#### TEXT BLOCK:
::::::::::
- AirAsia is confident it can bounce back to a profitable position next year even as the threat of a resurgence in coronavirus cases is weighing down the global aviation industry, said Chief Executive Tony Fernandes.
- He said Asian authorities have become "much, much smarter" in the way they handle further coronavirus outbreaks, which will help the region's aviation industry to recovery in a "much more sustainable" way.
- The CEO also said the airline is "well on the way" to raise the funds it needs to ensure its survival. The funds could come in the form of a government loan, more equity issuance or debt, he added.
AirAsia, one of the top budget airlines in Asia, is confident it can bounce back to a profitable position next year, even as the threat of a resurgence in coronavirus cases is weighing down the global aviation industry, Chief Executive Tony Fernandes said on Wednesday.
That target "sounds incredibly bullish, but I've been through many, many crises before," Fernandes told CNBC's "Street Signs Asia."
He explained that Asian authorities have become "much, much smarter" in the way they handle further outbreaks of the coronavirus disease, or Covid-19. That will help the region's aviation industry to recovery in a "much more sustainable" way, he said.
"I think that's giving me a lot of confidence in some of my bullish statements," he added.
Measures to contain the spread of the virus — which include border closures and movement restrictions — brought demand for air travel to a sudden halt. Airlines around the world were left struggling financially, with many having to cut jobs and turn to government aid to stay afloat.
Malaysia-based AirAsia is no different. The low-cost carrier earlier this month reported a net loss of 803.8 million Malaysian ringgit ($188.4 million) in the quarter ended March 30. That was the airline's largest first-quarter loss since it listed on the Malaysian stock exchange in November 2004, reported Reuters, citing Refinitiv data.
Last week, auditors EY issued an audit opinion that cast doubt on AirAsia's future given the slump in air travel on the back of the pandemic. The company's shares plunged 17.5% after the release of the audit opinion.
Fernandes told CNBC the auditors gave "a very fair view" but reiterated that the airline is "well on the way" to raise the funds it needs to ensure its survival. He added that the funds could come in the form of a government loan, more equity issuance or debt.
The amount the company is looking to raise is "a moving target," he said, adding that he'll "be very comfortable with a billion" ringgit ($234.4 million) and "super, super comfortable with 2 billion ringgit ($468.9 million)."
The CEO also said as the airline resumes some of its flights, margins could be better compared to the pre-pandemic period. AirAsia has resumed around 50% of domestic flights in Malaysia and could soon restart flying to neighboring Singapore as both governments plan to allow travel between the two countries, according to Fernandes.
"Capacity is going to be reduced, fares are going to go up," he said. "In some ways, margins will be much better than pre-Covid. While capacity may take awhile to go back to pre-Covid, it's going to be much more profitable capacity."
::::::::::
#### BRIEF 1:
Write out, word for word, the part of the AirAsia article starting with "Fernandes told CNBC the" and going on through "according to Fernandes.".
#### BRIEF 2:
In the AirAsia article, how much did AirAsia's shares drop after EY released its audit opinion?
::::::::::
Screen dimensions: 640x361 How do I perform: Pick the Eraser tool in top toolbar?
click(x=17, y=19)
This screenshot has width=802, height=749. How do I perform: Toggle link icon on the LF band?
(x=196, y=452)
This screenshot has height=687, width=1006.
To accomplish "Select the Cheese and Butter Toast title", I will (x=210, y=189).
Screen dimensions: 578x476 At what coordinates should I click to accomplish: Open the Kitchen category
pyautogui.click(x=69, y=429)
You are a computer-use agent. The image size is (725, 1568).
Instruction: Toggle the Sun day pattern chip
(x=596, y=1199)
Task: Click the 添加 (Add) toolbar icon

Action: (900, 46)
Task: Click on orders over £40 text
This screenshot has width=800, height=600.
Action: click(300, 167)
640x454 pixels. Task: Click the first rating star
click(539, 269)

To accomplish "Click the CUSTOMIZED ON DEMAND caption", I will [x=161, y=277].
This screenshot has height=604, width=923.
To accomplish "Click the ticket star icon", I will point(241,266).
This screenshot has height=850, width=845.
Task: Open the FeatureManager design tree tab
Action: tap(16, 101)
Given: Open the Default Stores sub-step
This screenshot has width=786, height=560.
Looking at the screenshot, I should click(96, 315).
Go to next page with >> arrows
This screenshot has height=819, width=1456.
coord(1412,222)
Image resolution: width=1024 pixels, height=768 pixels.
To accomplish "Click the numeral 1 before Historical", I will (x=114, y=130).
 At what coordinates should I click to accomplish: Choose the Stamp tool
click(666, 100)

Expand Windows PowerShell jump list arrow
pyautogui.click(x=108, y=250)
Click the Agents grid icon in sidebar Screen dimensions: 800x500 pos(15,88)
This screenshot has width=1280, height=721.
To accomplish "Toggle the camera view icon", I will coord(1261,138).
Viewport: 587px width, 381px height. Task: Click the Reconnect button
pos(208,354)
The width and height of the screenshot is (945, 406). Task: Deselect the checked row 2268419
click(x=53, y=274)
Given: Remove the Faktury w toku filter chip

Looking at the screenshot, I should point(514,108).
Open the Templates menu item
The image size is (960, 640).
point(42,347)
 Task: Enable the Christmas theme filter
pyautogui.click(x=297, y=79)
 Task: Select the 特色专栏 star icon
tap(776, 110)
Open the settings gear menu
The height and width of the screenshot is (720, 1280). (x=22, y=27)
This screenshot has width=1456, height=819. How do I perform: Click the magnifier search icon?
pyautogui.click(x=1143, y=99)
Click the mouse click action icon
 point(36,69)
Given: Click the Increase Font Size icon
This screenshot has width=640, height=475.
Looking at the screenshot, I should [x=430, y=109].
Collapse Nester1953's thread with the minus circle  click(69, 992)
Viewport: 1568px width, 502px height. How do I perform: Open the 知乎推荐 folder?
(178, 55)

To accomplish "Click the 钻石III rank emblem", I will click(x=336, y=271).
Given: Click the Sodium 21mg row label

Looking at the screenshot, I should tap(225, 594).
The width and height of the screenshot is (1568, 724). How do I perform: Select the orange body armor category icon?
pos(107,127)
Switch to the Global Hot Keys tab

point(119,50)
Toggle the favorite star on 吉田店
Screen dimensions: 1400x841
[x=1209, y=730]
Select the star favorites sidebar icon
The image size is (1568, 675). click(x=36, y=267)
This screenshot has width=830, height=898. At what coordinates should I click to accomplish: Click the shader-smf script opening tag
::::::::::
#### TASK SOLUTION 1:
Fernandes told CNBC the auditors gave "a very fair view" but reiterated that the airline is "well on the way" to raise the funds it needs to ensure its survival. He added that the funds could come in the form of a government loan, more equity issuance or debt.
The amount the company is looking to raise is "a moving target," he said, adding that he'll "be very comfortable with a billion" ringgit ($234.4 million) and "super, super comfortable with 2 billion ringgit ($468.9 million)."
The CEO also said as the airline resumes some of its flights, margins could be better compared to the pre-pandemic period. AirAsia has resumed around 50% of domestic flights in Malaysia and could soon restart flying to neighboring Singapore as both governments plan to allow travel between the two countries, according to Fernandes.

#### TASK SOLUTION 2:
17.5%